Co-founder of SHEday

CPAs can be found in every industry, being experts at more than numbers – and they’re great with those, too.

Every month, CPA Manitoba spotlights the diverse and dedicated professionals that prove CPA is more than a designation. 

If you can understand the financing you can solve problems, bring solutions, and be successful in the business world.

With a population of just over 45,000, Brandon is Manitoba’s second largest city. The prairie metropolis is home to the Wheat Kings hockey team, the Keystone Centre (one of Canada’s largest convention and entertainment complexes), and four post-secondary institutions, including Brandon University. The city plays host to many events— some big, like the 1982 Labatt Brier, and some steeped in tradition, like the annual Royal Manitoba Winter Fair. It’s here where IBM Canada’s national aboriginal program executive, Mary Jane “MJ” Loustel, grew up.

“I was born in Brandon, went to high school there, and from a young age knew that I wanted to be a lawyer, accountant or doctor… but I couldn’t stand the sight of blood,” laughed Loustel.

At 18 she packed her bags and moved to Winnipeg to attend the Asper School of Business at the University of Manitoba where she soon decided accounting was for her.

“Accounting is very fascinating to me because I find that if you can understand business models and understand the financing you can solve problems, bring solutions, and be successful in the business world.”

After completing a Bachelor of Commerce degree, she got a job at EY (Ernst & Young).

“One of the interesting things about me—especially in the 1980s when this was less common—is that I had a family when I was very young.
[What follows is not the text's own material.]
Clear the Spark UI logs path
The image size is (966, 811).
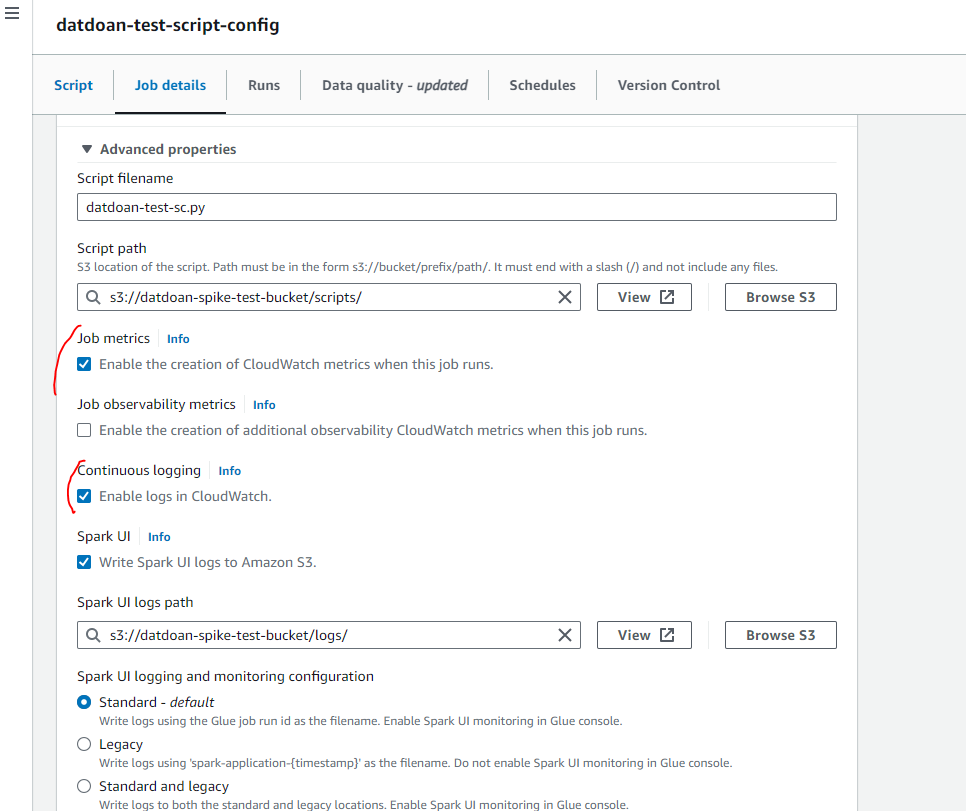565,635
In fact, when I started my career at Ernst & Young I was already a mother and before I finished articling, I was expecting my second child.”

As a mother and ambitious professional, Loustel had to learn to balance work and raising her daughters. Her hard work paid off when she earned her accounting designation while at EY.
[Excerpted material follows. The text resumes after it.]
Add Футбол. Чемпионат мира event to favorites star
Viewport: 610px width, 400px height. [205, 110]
The next move in Loustel’s career saw her accept a position as Internal Auditor at Red River College.

“I helped them transition from being a government department to being board governed, and assisted with their adjustment to this new way of operating.”

From there she landed a role at the University of Manitoba where she spent more than four years focused on systems of accountability within the postsecondary education system as well as aligning resources with programs that have productive outcomes.

The understanding of finance and accounting is the underpinning for how our country works, and that knowledge opens a lot of doors.

“After a combination of those career experiences and having worked for two post-secondary institutions I began to look at Indigenous inclusion and ensuring that Aboriginal people have access to education,” she explained. “I looked back at my own history and how fortunate I was to have obtained my accounting designation and started to really think about what I could do to promote inclusion for Indigenous people across Canada.”

Loustel, who is Metis, decided to go back to the University of Manitoba as a student and get a Master’s degree in Native Studies.

“I went back to better understand the history of Aboriginal people and ensure the work that I did contributed to a positive change. When I look back now, that’s what brought me to IBM Canada.”

Through her research at the University of Manitoba she met an executive search recruiter for IBM Canada who recommended she apply at the company. It worked. Loustel is now the National Aboriginal Program Executive for IBM Canada.

“I work with First Nation, Metis, and Inuit Canadians to ensure they are included in the technology sector, whether that means having businesses in the tech sector, being employed in the tech sector, or having access to the services that are offered as a result of technology. I think that’s really great.”

One of the programs Loustel helps facilitate is IBM’s “IGNiting Interest in Technology and Engineering” program (IGNITE).

“We come in to a community, bring technology, put together a curriculum and a two or three day technology camp,” she said. “What we leave behind are contacts, technology, and encouragement for these communities to continue to use technology to educate young children.”

I want us to become a city that’s an example of how diverse communities can work together to provide a stronger, safer and healthier society.

Loustel takes a few minutes to reflect back on her journey. “I’m surprised how I landed in a position that is so non-traditional to accounting because I never imaged that,” she said.

She goes on to explain that one of the great things about an accounting designation is its flexibility. She comments that you can be in public accounting at the beginning of your career and in the next phase take on complex and rewarding socioeconomic issues.

“The understanding of finance and accounting is the underpinning for how our country works, and that knowledge opens a lot of doors.”

What does success look like to Loustel, and what is she working towards?

“I would like people to view our community as a global leader in understanding human rights. I want Winnipeg to become the example of a complex diverse community that works. In our day-to-day lives I want us to become a city that’s an example of how diverse communities can work together to provide a stronger, safer and healthier society.”

The role of an accountant and a CPA designation can lead to many places. For Loustel, it’s led her down an important path.

“You can’t really predict where your designation might take you,” Loustel adds.

Perhaps not. But it sure is one of the great things about the CPA designation.

Mary Jane Loustel is the CoFounder of SHEDay, an original member on the Winnipeg Police Board, and is a part of national boards and think tanks such as the Canadian Council for Aboriginal Business, Aboriginal Financial Officers Association, and Indspire.